(Task details)
In the economic overview below, by how much did India's electricity sub-sector grow in FY 2013-14?

(Text section)
<<<<

The global economic environment has broadly strengthened, and is likely to improve
further, with much of the growth impetus emanating from advanced economies. However,
global growth still remains uneven with strengthening of the US economy, subdued growth in
the Euro Area and Japan and slowdown in Emerging Markets and Developing Economies (EMDC).
Although full global recovery is a distant prospect, normalisation of fiscal policies is
now on the agenda of governments across the world.
The prices of global energy items and non-fuel commodities reduced by 1% and 1.2%,
respectively, due to lower demand in 2013. However, the decline in commodity prices
reflected disproportionately on consumer inflation. For the advanced countries, consumer
inflation declined by 0.6% to 1.4% in 2013, while in the EMDC it exhibited downward
rigidity and declined marginally by 0.2% to 5.8%.
The policy responses of major central banks (the US, ECB and Japan) no more resemble
the coordination of the earlier years. The US Federal Reserves Quantitative Easing
programme is expected to witness major unwinding before the end of 2014. However,
conditions in Euro Zone and Japan may constrain the European Central Bank (ECB) and Bank
of Japan to scale down monetary expansion programmes. In such a scenario, we may enter
into a new phase of asymmetric policy responses, where both ECB and Bank of Japan will be
expanding, while the US will, in part, contracting. These policy stances may heighten the
uncertainty associated with global growth momentum. The impact on asset prices and
commodity prices thus will remain uncertain.
Indias Economic Scenario
India remains one of the fastest growing economies of the world. However, the
countrys growth momentum has remained subdued for two consecutive years, reflecting
weak and fragile global growth and domestic supply constraints. Indias GDP growth
improved moderately to 4.7% in FY 2013-14 against 4.5% in the previous year, and is
estimated to increase further to 5.3%-5.5% in the current financial year (SBI estimates).
The forecast for below normal rainfall in current fiscal does not augur well for
agricultural production. There were also unseasonal rains, accompanied by hailstorm and
frost during early part of March 2014 in various parts of the country, adversely impacting
Rabi crops. However, the good thing is that, led by higher crop production, agricultural
GDP including allied sector is poised to grow by 4.7% in FY 2013-14, over three times
higher than 1.4% in the previous year. Industrial growth continues to remain sluggish due
to lackluster investment climate, stalled projects and subdued consumption demand.
Persistent contraction in the mining sector, owing to regulatory and environmental hurdles
also contributed to the overall decline in industrial activity.
However, the electricity sub-sector grew smartly by 5.9% in FY 2013-14 against 2.3% in
the previous year. It continued to generate some optimism amidst a bleak industrial
scenario, but its buoyancy was clearly inadequate to counter the weakness of other
constituent sectors. With the formation of a stable Government at the Centre with renewed
focus on reforms, economic activity across all sectors is likely to pick up pace.

>>>>

[Rows from a dataset]
<<<<

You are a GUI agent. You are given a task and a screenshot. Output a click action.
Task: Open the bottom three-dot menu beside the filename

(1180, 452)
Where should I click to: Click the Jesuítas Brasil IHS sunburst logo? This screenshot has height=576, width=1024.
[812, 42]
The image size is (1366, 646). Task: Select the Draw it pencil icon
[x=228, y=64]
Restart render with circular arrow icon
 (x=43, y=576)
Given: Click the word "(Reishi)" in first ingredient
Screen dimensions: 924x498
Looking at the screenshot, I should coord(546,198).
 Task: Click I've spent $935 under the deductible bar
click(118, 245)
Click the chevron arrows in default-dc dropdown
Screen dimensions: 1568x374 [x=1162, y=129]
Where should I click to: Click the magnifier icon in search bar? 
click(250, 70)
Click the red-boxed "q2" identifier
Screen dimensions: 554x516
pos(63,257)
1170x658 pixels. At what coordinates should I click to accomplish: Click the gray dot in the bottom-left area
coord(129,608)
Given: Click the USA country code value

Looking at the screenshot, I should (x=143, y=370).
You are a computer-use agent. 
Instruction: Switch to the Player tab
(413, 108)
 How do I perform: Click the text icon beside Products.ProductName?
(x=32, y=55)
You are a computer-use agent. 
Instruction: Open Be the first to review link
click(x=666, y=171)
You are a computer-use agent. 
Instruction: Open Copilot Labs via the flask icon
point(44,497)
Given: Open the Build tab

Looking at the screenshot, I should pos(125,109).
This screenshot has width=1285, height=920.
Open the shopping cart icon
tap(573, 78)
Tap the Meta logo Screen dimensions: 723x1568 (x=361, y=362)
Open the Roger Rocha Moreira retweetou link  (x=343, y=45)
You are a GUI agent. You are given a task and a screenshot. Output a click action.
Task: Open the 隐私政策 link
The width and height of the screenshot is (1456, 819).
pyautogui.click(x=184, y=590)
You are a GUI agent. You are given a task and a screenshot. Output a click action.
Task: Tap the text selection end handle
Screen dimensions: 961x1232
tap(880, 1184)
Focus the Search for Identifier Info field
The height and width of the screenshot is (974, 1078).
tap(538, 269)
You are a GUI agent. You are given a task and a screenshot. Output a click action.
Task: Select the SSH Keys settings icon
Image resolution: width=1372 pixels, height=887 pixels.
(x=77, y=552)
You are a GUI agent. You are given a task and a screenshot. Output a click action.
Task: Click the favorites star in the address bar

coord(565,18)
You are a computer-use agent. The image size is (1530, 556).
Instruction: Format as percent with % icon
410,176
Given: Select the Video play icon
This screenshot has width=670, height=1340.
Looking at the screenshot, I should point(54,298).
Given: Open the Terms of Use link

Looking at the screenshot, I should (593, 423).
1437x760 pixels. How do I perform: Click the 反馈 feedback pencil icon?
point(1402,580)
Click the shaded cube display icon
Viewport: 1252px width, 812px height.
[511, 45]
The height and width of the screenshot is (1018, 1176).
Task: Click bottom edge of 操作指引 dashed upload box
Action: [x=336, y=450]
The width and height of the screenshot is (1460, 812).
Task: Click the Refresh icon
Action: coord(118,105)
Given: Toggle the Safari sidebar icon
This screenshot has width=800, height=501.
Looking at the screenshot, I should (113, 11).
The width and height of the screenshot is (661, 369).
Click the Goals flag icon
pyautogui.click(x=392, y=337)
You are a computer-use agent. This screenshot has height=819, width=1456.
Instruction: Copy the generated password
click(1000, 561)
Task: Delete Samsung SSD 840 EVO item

>>>>

(Solution below)
It grew by 5.9%, up from 2.3% the previous year.